Mobile phone companies charge ridiculous rates when people go above their limit although how much depends on the package and the company. For example: if you are on O2’s Advanced 350 package then you get 350 minutes of calls a month and 150 texts. But every minute over the 350 costs 27 cent while every text over the 150 costs 11 cent. If you are on the cheapest 02 deal, which is the Simplicity 150, you get 150 minutes of calls a month and 100 texts.

However, you pay 30 cent a minute above the 150 minutes and 13 cent per text above the 100 bundled ones allowed.

With 3 Mobile’s Classic Flex package, users get 350 units – one unit equals one minute of talk time or two text messages. It’s up to you how you divide the units. Once you go over your 350 units, you pay 34 cent a minute for calls and 17 cent for each text sent.

After assessing your bills and your usage, the next step is to ring your provider and ask them to come up with a tariff that suits your needs. If they can’t do that, switch to a provider that will. The reality is that mobile phone operators tend to be nicer to the customers they want than the ones they have so you might find yourself getting a snazzy new handset for your trouble.

During the boom years, mobile phone companies in Ireland charged over-the-fee fees for text messages and calls and stupid roaming charges applied.

Irish customers were always asked to pay more than people in other jurisdictions and while things have improved in recent years, the four service providers – Vodafone, O2, Meteor and 3 – still collect the second-highest average revenue per user in Europe.

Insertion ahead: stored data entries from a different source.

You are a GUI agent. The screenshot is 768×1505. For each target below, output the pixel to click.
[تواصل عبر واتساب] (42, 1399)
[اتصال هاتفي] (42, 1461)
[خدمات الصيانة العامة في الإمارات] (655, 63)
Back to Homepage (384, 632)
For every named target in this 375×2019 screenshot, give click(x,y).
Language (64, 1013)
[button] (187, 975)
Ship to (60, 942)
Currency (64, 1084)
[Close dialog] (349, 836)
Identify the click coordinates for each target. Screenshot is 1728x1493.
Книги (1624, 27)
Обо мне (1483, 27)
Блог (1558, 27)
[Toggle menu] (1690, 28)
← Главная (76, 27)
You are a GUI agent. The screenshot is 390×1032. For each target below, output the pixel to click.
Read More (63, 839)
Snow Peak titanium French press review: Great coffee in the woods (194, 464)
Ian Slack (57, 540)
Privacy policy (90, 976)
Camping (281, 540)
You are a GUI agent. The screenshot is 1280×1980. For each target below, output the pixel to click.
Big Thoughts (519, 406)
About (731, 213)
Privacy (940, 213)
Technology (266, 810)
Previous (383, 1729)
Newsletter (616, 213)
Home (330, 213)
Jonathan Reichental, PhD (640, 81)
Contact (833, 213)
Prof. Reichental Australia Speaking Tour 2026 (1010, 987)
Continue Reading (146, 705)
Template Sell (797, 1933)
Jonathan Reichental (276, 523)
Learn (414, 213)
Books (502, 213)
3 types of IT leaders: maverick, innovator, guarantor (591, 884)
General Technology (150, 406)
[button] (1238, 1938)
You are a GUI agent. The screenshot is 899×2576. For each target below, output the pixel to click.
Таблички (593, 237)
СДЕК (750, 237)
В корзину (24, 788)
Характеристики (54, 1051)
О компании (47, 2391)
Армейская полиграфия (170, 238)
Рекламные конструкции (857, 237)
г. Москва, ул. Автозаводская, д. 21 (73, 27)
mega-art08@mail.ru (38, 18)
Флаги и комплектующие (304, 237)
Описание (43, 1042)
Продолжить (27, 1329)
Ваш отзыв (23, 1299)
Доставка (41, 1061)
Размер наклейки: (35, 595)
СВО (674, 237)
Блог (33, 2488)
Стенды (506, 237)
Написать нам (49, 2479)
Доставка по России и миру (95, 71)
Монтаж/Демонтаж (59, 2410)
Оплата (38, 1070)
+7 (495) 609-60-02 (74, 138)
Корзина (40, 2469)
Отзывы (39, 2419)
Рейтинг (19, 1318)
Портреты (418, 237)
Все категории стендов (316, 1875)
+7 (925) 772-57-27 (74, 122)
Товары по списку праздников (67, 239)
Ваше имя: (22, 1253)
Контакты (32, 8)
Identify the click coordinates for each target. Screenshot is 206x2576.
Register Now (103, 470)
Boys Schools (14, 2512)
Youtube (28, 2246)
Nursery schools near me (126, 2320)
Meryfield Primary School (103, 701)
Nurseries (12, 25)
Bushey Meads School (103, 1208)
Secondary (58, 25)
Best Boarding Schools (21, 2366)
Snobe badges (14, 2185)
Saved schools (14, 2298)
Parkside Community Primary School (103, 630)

The good news is that the days of companies making people pay through the nose for the most basic services are numbered, as technology looks set to make per minute charges of anything close to 30 cent a thing of the past. Smartphone apps, in particular, allow people to make calls and send texts for nothing or next to nothing.

When it comes to freebies, Skype is the Big Kahuna. People with the Skype app can make free Skype-to-Skype calls to anywhere in the world and to make calls to regular numbers at greatly reduced rates once they have access to a Wi-Fi network.

VIber is arguably an even more impressive development. The app – which is free – allows people to make free calls and send free texts to anyone else who also has the app, no matter where you are and the sound quality is crystal clear.

Shopping around among the upstart providers can also save money. Companies such as Tesco Mobile and Just Mobile piggy-back on the big four networks but often charge a lot less when it comes to pay-as-you-go deals. With Tesco Mobile, buying €10 worth of credit gets you €20 worth of calls and you can call people on the same network for free. International calls to the US and Australia can cost as little as 2 cent a minute.

There are savings to be made too on landline calls. The website cheapcalls.ie allows people to make long-distance calls for much less than the regular providers do from landlines. It is very simple to use. On the site are a series of Irish-based numbers with prefixes such as 1890 and 0818 and 1530. You dial the number listed opposite the country you want to call, a voice prompts you to dial the number of the person you want to speak to in that country and you get connected.

Instead of paying the regular charges associated with calling countries overseas, you pay the cost of calling the Irish number you dialled first. So if you want to speak to someone in Canada, you dial an access number which is prefixed 1890 and when you get through, you are paying Irish local rates. Ditto if you dial an Australian landline. If you dial an Australian mobile, the access code is prefixed with a 1520 number so you pay 15 cent a minute. The company uses internet telephony to make the connections so it is like having Skype without having to have access to a computer.

And then there is the question everyone should ask: do you need a landline? For some people the answer is yes, others keep it out of habit. A fixed telephone will cost even the most casual user about €500 a year, more than half of which goes on line rental alone.